York and Murphy deserve their accolades and medals, but Serna is overdue for his, Roma, Tijerina and others said.

A U.S. Customs and Border Protection port of entry in Tornillo, Texas, was named for Serna in 2017 after congressional approval of a bill written by Hurd.

'Served during a time of extreme prejudice'

“That Private Serna served during a time of extreme prejudice cannot and must not erase his acts of immense bravery and devotion to the United States,” Texas’ Mexican American Legislative Caucus said in a letter to the U.S. Army supporting the GI Forum petition for awarding Serna the Medal of Honor.

Texas Rep. Cesar Blanco, D-El Paso, a Navy veteran, said the caucus added its support because the 41-member caucus is the largest Hispanic legislative caucus in the country, so "I figured it would send a powerful statement."

"Throughout the history of our country, Latinos have made great sacrifices in many ways, but this one is a very unique way where Latinos such as Pvt. Marcelino Serna did so much for our country," Blanco said. "This demonstrates, especially now seeing race relations in such a volatile state, that correcting wrong injustices is important and this is a great effort to do that."

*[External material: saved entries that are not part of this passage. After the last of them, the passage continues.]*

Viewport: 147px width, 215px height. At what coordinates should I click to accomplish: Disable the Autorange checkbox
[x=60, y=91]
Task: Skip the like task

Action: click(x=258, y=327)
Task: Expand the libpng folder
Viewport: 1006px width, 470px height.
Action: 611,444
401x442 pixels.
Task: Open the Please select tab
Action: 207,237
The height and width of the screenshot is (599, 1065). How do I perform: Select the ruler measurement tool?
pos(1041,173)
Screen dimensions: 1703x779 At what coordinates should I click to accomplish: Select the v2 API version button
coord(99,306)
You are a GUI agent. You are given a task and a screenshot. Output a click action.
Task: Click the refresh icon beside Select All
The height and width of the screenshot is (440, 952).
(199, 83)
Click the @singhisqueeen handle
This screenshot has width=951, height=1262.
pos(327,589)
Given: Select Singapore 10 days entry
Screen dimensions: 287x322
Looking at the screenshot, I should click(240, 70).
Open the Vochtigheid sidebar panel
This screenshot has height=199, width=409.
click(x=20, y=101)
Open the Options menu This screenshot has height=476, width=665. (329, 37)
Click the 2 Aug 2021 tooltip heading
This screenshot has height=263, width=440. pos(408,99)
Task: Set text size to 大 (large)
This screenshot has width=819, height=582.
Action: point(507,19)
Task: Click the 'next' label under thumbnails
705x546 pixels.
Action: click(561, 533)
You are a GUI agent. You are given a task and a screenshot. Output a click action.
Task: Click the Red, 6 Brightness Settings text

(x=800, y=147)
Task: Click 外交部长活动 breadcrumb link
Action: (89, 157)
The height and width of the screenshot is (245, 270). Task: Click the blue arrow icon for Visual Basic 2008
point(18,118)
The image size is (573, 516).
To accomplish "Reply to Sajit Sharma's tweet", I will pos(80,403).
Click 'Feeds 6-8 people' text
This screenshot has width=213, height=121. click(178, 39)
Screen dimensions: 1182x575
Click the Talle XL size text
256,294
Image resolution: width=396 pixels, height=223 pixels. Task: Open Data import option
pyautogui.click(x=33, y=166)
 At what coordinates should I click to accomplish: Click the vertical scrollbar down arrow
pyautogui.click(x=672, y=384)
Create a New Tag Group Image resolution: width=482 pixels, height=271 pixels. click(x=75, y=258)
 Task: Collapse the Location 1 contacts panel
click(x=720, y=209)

A bill introduced in Congress in 1995 to award Serna the Medal of Honor died in committee, according to The Associated Press. There also have been calls for Serna to be awarded the Texas Legislative Medal of Honor, which has been awarded since 1997. Murphy is among its recipients, but not Serna.

Marcelino Serna, right.
Marcelino Serna, right.Courtesy Texas Historical Commission

Serna was born in 1896 in a mining camp outside of Chihuahua City, Mexico. He immigrated to El Paso, Texas, in 1915, worked on a railway and later worked as a seasonal farm laborer in Colorado, according to historical articles gathered by Romo to support his petition.

When the U.S. joined the war, it established a draft for young men and would round up men who failed to report. In 1917, Serna was rounded up in the fields with other laborers on the assumption that they were evading the draft, and he was sent to training and then overseas. He spoke little English, Tijerina said.

Serna was exempt from fighting because he was not an American citizen and was given the chance to not fight. He refused. He served with Company B, 355th Infantry, 89th Infantry Division.

Tijerina said Serna’s story helps contradict generalizations about Mexican and other immigrants as harmful to the country and that “so many are rapists, murderers and criminals.”

In 2016, President Donald Trump announced his presidential bid by claiming Mexico was sending to the U.S. people that are bringing drugs and crime and are rapists.

That Serna was not a citizen when he carried out his heroics is all the more reason to recognize his bravery, Tijerina said.

“He did it because he believed in democracy. And he did it in the face of insults,” Tijerina said. “People should know about this man.”